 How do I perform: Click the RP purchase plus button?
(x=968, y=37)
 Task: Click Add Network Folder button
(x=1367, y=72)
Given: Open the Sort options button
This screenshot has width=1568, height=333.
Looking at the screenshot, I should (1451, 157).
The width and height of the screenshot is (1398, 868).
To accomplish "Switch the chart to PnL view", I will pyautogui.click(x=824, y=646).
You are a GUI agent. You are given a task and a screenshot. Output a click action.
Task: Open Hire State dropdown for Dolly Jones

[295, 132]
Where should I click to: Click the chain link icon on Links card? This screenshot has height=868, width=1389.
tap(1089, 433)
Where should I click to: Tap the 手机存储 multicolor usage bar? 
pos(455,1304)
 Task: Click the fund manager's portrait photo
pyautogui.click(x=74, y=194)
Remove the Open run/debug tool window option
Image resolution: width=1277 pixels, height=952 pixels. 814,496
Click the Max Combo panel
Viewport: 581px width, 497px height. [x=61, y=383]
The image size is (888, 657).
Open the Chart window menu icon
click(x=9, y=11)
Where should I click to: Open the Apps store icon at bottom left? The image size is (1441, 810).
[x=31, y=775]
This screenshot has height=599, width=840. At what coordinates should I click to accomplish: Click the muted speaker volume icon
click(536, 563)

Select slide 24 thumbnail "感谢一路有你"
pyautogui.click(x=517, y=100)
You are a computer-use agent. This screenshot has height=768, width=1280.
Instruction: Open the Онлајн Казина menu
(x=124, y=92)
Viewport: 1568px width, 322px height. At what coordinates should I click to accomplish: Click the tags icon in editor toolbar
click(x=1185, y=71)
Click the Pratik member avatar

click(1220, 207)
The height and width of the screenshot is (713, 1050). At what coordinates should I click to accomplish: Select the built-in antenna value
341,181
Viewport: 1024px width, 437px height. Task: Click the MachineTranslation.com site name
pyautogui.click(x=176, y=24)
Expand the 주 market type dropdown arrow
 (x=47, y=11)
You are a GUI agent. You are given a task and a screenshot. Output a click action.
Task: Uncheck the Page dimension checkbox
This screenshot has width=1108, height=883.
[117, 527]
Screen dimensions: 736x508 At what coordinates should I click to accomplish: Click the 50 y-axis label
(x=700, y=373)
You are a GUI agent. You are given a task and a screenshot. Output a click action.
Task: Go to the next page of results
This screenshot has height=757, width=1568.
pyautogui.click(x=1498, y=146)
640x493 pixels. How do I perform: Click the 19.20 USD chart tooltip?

-----

Try it:
All the entries must be retyped exactly.

Answer area:
 How do I perform: Click the RP purchase plus button?
(x=968, y=37)
 Task: Click Add Network Folder button
(x=1367, y=72)
Given: Open the Sort options button
This screenshot has width=1568, height=333.
Looking at the screenshot, I should (1451, 157).
The width and height of the screenshot is (1398, 868).
To accomplish "Switch the chart to PnL view", I will pyautogui.click(x=824, y=646).
You are a GUI agent. You are given a task and a screenshot. Output a click action.
Task: Open Hire State dropdown for Dolly Jones

[295, 132]
Where should I click to: Click the chain link icon on Links card? This screenshot has height=868, width=1389.
tap(1089, 433)
Where should I click to: Tap the 手机存储 multicolor usage bar? 
pos(455,1304)
 Task: Click the fund manager's portrait photo
pyautogui.click(x=74, y=194)
Remove the Open run/debug tool window option
Image resolution: width=1277 pixels, height=952 pixels. 814,496
Click the Max Combo panel
Viewport: 581px width, 497px height. [x=61, y=383]
The image size is (888, 657).
Open the Chart window menu icon
click(x=9, y=11)
Where should I click to: Open the Apps store icon at bottom left? The image size is (1441, 810).
[x=31, y=775]
This screenshot has height=599, width=840. At what coordinates should I click to accomplish: Click the muted speaker volume icon
click(536, 563)

Select slide 24 thumbnail "感谢一路有你"
pyautogui.click(x=517, y=100)
You are a computer-use agent. This screenshot has height=768, width=1280.
Instruction: Open the Онлајн Казина menu
(x=124, y=92)
Viewport: 1568px width, 322px height. At what coordinates should I click to accomplish: Click the tags icon in editor toolbar
click(x=1185, y=71)
Click the Pratik member avatar

click(1220, 207)
The height and width of the screenshot is (713, 1050). At what coordinates should I click to accomplish: Select the built-in antenna value
341,181
Viewport: 1024px width, 437px height. Task: Click the MachineTranslation.com site name
pyautogui.click(x=176, y=24)
Expand the 주 market type dropdown arrow
 (x=47, y=11)
You are a GUI agent. You are given a task and a screenshot. Output a click action.
Task: Uncheck the Page dimension checkbox
This screenshot has width=1108, height=883.
[117, 527]
Screen dimensions: 736x508 At what coordinates should I click to accomplish: Click the 50 y-axis label
(x=700, y=373)
You are a GUI agent. You are given a task and a screenshot. Output a click action.
Task: Go to the next page of results
This screenshot has height=757, width=1568.
pyautogui.click(x=1498, y=146)
640x493 pixels. How do I perform: Click the 19.20 USD chart tooltip?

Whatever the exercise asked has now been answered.